- _Task details_: Look through the data below for the string "Given", and copy every line where it turns up.

● ● ● ●

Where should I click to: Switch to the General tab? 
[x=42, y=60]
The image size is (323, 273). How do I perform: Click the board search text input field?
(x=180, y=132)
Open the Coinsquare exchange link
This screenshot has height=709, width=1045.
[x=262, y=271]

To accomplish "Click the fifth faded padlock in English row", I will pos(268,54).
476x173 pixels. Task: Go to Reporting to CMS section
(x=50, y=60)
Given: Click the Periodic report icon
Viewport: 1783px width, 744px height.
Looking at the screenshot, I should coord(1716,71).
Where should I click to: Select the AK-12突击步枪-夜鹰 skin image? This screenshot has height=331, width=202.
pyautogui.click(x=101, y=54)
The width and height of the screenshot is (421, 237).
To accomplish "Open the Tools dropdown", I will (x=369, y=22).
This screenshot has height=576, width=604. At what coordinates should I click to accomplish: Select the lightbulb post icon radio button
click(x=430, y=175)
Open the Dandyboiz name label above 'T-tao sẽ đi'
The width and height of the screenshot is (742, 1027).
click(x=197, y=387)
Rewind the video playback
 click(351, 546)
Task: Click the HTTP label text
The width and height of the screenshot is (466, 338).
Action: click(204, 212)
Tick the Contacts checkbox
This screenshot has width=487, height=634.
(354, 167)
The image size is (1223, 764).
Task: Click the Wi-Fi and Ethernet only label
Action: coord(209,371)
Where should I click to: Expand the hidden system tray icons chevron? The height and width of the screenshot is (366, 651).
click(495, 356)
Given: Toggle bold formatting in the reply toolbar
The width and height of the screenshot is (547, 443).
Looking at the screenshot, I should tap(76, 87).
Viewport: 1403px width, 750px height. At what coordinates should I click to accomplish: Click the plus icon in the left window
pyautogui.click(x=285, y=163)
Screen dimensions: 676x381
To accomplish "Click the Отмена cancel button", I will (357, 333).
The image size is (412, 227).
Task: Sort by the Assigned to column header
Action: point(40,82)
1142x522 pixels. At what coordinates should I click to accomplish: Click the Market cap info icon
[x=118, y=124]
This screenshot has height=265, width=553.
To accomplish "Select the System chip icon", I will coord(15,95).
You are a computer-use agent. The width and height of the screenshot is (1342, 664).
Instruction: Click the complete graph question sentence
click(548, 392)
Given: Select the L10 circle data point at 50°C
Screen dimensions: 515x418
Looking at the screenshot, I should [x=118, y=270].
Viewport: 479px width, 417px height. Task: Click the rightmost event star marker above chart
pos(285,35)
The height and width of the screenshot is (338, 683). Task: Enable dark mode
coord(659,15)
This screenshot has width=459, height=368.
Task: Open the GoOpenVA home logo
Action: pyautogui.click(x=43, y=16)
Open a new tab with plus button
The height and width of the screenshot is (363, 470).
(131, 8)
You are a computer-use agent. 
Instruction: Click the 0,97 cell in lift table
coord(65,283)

● ● ● ●

- _Output for this task_:
Given: Click the Periodic report icon
Given: Toggle bold formatting in the reply toolbar
Given: Select the L10 circle data point at 50°C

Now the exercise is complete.